The FCC's national broadband plan will recommend that the D block be resold, but that public safety agencies would also have access to about 80MHz of spectrum sold to carriers including Verizon Communications and AT&T. Public safety agencies would have priority access on that spectrum under the FCC's plan.

With access to other spectrum, public safety agencies would have access to a redundant and reliable network, Genachowski said.

CTIA, a trade group representing mobile carriers, didn't have a reaction to the proposal. AT&T looks forward to seeing more details when the national broadband plan comes out, a spokeswoman said.

But public safety officials are "disappointed" with the proposal, said Charles Werner, fire chief for Charlottesville, Va. Several groups representing public safety agencies had asked Congress to reallocate the D block of spectrum to public safety agencies. Just last month, groups including the International Association of Chiefs of Police, the International Association of Fire Chiefs, and National Sheriffs' Association called on Congress to pass legislation turning over the spectrum to public safety agencies.

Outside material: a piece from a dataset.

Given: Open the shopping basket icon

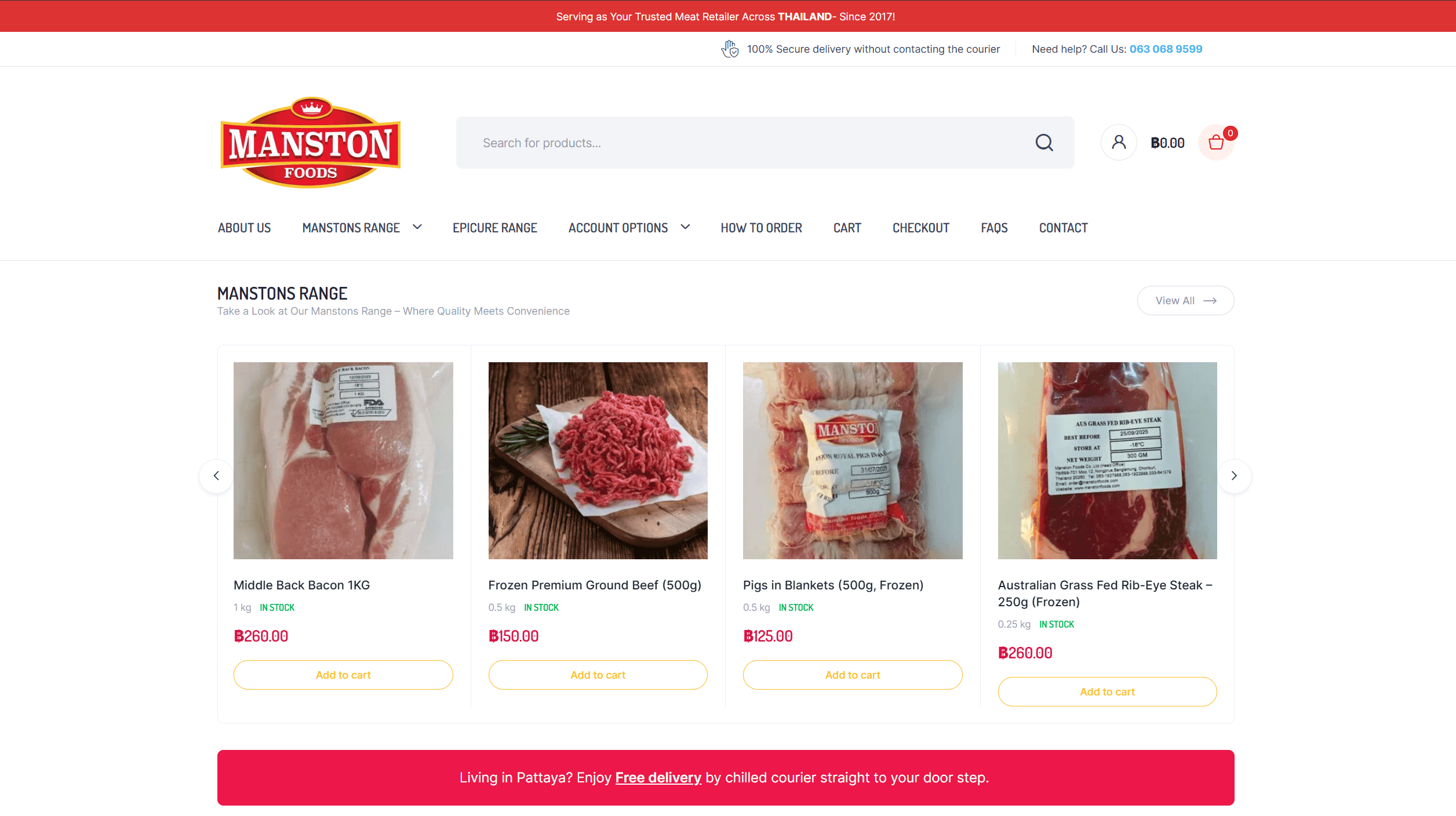Looking at the screenshot, I should pyautogui.click(x=1216, y=143).
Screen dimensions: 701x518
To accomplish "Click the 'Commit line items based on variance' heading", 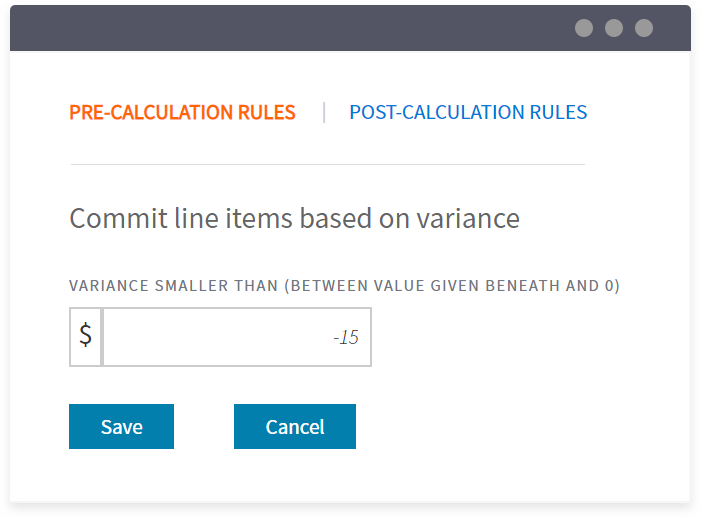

"There have been few times in my career that I have seen total alignment between all of the national public safety organizations as we have with the proposal to reallocate the D Block to public safety," Werner said. "Having said that, it is imperative that public safety direct its energies to determine the best path forward to achieve effective and interoperable public-safety broadband communications. Failure is not an option."

The national broadband plan will also include plans to enhance the nation's 911 emergency dialing service by linking it into broadband, Genachowski said. The plan will also focus on improving cybersecurity and the reliability of U.S. broadband networks, he said.